## [Goal of the exercise]
Find the lines in the records below that contain "Toggle", and report each of them.

## [Supplied records]
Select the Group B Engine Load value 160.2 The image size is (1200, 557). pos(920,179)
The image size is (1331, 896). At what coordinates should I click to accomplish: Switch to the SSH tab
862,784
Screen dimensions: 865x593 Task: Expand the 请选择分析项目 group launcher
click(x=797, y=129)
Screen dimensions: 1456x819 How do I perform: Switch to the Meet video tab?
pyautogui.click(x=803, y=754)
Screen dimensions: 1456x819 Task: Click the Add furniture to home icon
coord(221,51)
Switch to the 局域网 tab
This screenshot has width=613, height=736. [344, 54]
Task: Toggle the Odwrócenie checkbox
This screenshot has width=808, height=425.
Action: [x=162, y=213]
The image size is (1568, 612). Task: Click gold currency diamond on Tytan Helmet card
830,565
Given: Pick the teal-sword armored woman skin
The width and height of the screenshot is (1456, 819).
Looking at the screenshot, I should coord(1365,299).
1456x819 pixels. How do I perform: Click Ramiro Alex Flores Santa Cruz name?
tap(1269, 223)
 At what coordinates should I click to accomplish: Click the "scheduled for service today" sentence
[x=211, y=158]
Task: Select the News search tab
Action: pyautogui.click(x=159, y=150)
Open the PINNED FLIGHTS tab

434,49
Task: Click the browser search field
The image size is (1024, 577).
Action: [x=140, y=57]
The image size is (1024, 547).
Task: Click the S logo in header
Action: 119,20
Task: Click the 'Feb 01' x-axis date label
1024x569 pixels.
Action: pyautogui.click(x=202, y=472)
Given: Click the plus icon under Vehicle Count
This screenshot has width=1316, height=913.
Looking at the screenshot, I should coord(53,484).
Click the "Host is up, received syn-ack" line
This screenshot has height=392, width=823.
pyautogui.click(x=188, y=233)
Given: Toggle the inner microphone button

## [Output of the task]
Task: Toggle the Odwrócenie checkbox
Given: Toggle the inner microphone button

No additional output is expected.